**DATA IN THIS EXERCISE**:
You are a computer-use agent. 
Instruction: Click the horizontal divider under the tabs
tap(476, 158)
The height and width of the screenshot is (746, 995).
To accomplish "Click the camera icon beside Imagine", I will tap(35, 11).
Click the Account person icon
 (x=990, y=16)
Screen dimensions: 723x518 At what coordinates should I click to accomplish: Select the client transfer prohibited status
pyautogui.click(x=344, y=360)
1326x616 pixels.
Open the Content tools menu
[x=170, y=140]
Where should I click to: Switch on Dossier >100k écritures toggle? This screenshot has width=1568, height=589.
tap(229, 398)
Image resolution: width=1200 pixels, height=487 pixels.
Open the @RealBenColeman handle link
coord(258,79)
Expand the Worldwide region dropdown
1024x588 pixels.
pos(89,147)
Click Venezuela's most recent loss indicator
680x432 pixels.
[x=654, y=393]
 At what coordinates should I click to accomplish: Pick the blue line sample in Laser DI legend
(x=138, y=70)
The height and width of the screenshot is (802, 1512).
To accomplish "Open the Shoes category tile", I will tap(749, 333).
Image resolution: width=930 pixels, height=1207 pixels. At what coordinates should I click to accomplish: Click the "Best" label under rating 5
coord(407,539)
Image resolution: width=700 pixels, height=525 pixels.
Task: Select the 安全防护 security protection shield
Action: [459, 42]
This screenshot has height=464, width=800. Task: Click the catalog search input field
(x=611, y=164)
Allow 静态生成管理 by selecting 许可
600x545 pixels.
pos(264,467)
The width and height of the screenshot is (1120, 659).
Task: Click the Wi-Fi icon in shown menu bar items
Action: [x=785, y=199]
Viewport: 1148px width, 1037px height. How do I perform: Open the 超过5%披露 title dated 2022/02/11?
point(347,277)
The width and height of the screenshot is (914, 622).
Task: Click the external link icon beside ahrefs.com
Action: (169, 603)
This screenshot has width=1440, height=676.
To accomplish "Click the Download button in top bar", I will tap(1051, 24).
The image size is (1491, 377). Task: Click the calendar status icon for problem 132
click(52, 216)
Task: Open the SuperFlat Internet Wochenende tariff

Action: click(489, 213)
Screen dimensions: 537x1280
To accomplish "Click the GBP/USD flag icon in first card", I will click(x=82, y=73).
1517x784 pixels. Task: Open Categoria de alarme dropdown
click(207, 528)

**THE PROBLEM**: Reproduce the lines from the one containing "The image size" to the end of the entries, keeping both ends and adding nothing.

**EXERCISE SOLUTION**:
The image size is (1491, 377). Task: Click the calendar status icon for problem 132
click(52, 216)
Task: Open the SuperFlat Internet Wochenende tariff

Action: click(489, 213)
Screen dimensions: 537x1280
To accomplish "Click the GBP/USD flag icon in first card", I will click(x=82, y=73).
1517x784 pixels. Task: Open Categoria de alarme dropdown
click(207, 528)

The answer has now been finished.